Wildenrath Today
The former RAF Wildenrath is now much reduced in size. It is now an amalgamation with the nearby former RAF Bruggen, now Javelin Barracks/Elmpt Station. The domestic site is now predominantly military. It is a community housing estate for both the Joint Headquarters for NATO, and Javelin Barracks/Elmpt Station. A very small part of the runway still exists, however, much of it is overgrown. Unlike other former RAF airbases in Germany (such as Airport Weeze, previously named Niederrhein), it was not turned into a civilian commercial airport. Of the technical site, virtually all but one of the bigger buildings are now knocked down. The station itself still has a NAAFI but more reduced in size; and now moved to where the YWCA had previously been. The Astra cinema was knocked down in late 2005. The community has a youth club, hair dresses, Pub/Club/Bar venue, Library. Until 2006, a YWCA Shop and Cafe existed; but this has now been removed as the YWCA has left the forces community.
The original airfield site and immediate environs are now used by Siemens AG under their Transportation and Automotive business arm (Siemens Mobility), as their railway testing centre; known as the Test- and Validationcenter Wegberg-Wildenrath. By 2007, the railway test tracks have taken over considerable areas of the airfield. All but the western threshold and overrun of the runway has been obliterated, and the eastern runway threshold is now a Golf course, rather than the site of Bloodhound surface to air missiles.

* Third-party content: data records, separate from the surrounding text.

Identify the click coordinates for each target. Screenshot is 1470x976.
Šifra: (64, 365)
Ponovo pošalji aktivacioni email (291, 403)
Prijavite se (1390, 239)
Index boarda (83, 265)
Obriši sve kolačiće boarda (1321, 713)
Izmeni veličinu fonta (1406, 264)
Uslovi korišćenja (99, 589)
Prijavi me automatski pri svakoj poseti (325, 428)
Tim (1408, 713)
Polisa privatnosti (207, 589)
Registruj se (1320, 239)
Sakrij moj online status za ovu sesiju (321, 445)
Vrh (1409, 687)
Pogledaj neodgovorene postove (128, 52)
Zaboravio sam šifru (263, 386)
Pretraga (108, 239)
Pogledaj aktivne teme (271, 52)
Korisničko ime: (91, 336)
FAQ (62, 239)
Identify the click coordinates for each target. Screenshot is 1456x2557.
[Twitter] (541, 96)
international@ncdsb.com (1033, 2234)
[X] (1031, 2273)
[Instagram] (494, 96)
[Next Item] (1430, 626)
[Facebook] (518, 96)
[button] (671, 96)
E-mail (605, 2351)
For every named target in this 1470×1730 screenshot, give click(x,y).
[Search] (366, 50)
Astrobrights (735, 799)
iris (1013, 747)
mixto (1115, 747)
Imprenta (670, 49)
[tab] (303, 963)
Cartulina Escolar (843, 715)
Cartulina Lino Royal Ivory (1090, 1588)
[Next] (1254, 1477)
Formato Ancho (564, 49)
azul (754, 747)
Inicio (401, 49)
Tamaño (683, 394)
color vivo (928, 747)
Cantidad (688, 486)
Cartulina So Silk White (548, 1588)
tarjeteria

The north-east dispersal is completely taken over by sidings, workshops and shunting loops. Of the southern dispersals, the central and eastern are bisected by the main railway oval test track. As of January 2008, only the south western dispersal and Hardened Aircraft Shelters remain, but these have now since all been removed, with the surviving taxiways being used for recreational purposes by the local civilian residents.